Igniting Our Voice to Movement

Ignite your heart and soul with Sara Troy of S.E.L.F. Discovery Radio, as she interviews Bisia Belina about the importance of unleashing and integrating breath, voice and movement. In this interview Bisia explores how breath, specifically the out breath (exhalation), and flow of voice brings you back to centre.

Generally Interview Summary
When working with my (Bisia’s) clients as a RMT, the focus is helping them to let go of their “out breath.” To let go of the breath, because with exhalation comes relaxation. You become heavier and more connected to your body. When your breath and body connect you leave your mind behind and find space between your thoughts.

When teaching how to use the voice in singing, the focus is on the “out breath” as well. Here, breath and sound connect. Sound and singing is all based on allowing the sound to ride the out breath. Emotion is what gives sound, texture, colour and feel. Through movement the body gives rhythm and time.

Why is movement a part of VoiceWorks and SoundBody studio?
Movement is a way to challenge the fear that keeps us in the box of self limitation and fear.

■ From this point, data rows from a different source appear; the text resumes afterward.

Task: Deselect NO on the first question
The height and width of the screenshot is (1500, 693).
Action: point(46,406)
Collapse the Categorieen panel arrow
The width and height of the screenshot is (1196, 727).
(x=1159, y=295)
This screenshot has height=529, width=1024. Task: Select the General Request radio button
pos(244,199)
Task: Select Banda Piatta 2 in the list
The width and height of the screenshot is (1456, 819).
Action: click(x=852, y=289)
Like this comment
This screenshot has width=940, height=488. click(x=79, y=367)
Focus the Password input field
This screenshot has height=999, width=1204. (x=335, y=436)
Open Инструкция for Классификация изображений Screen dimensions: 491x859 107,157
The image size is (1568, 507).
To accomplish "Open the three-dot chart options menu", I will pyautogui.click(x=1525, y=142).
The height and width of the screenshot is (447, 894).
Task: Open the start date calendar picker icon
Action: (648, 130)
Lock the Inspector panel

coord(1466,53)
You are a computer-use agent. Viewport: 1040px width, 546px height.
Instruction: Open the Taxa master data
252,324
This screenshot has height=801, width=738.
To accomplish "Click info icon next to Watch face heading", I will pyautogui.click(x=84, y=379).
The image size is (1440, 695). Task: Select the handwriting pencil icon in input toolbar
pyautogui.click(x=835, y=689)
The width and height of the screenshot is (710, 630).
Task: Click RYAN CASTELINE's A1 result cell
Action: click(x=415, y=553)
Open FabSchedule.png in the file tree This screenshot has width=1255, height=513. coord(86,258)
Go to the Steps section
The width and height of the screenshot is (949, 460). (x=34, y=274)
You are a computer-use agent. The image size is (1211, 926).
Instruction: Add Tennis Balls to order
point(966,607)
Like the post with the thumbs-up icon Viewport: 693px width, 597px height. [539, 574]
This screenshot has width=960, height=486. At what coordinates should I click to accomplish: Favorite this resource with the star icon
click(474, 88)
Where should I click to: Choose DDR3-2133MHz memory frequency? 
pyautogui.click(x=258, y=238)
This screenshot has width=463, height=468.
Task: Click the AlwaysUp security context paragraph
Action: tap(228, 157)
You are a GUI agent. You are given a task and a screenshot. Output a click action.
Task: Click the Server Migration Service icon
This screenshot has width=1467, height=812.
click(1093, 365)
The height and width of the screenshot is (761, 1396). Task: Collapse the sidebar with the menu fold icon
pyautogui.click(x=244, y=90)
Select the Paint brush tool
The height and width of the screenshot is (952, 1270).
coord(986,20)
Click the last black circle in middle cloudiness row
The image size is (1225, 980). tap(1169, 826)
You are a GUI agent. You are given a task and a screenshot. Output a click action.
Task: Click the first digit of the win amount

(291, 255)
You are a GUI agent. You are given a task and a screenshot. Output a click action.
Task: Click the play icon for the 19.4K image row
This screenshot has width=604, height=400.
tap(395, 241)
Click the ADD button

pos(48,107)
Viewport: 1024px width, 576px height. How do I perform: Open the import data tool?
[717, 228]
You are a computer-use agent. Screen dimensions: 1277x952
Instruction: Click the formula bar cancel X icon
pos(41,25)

Movement connects voice and emotion through the body.

SoundBody Studio teaches how tuning into your body, sensing your anatomy, coming back to alignment gives you a more “lived sense” of your instrument.

As a singer “You are the instrument”. Your body is the instrument and getting in touch with it is one more way back to center, back to self.

Sensing Anatomy and Vocal Anatomy workshops teach people how to get reacquainted with their bodies by exploring the flesh, the bones and space of their instruments.They learn how to be in their bodies and how to be present to its’ needs.

Questions explored in workshops:

  • How do you connect with your body?
  • Do you live with pain?
  • How do you manage your pain?
  • How does pain affect your breath, your instrument?

As sound vibrates, resonances increase in a relaxed body. There is less of an effort and more ease, more air and more joy. When you connect with your body, it supports your song and movement.

Improvisation is about self-trust, granting oneself permission, curiosity and exploration. All these skills apply to daily living.

Working with the Entry Points to Improv help us to be “present” to the lives we are living. This is mindfulness, not in meditation, but in action.

Examples of entry points are:

  • Using words to begin explorations – such as syncopation of words, words and time, words and rhythm.
  • Using story – personal or storytelling
  • Using musical skills – How rhythm, time, melody, harmony are the skills we use to help us create “music that composes us.”
  • Using body/movement – understanding one’s movement and understanding ones pain.
  • Expanding movement vocabulary sourced from Chi Gong, Feldenkrais, Yoga and a variety of movement practices ex: Laban/Bartinieff movement patterning and dance.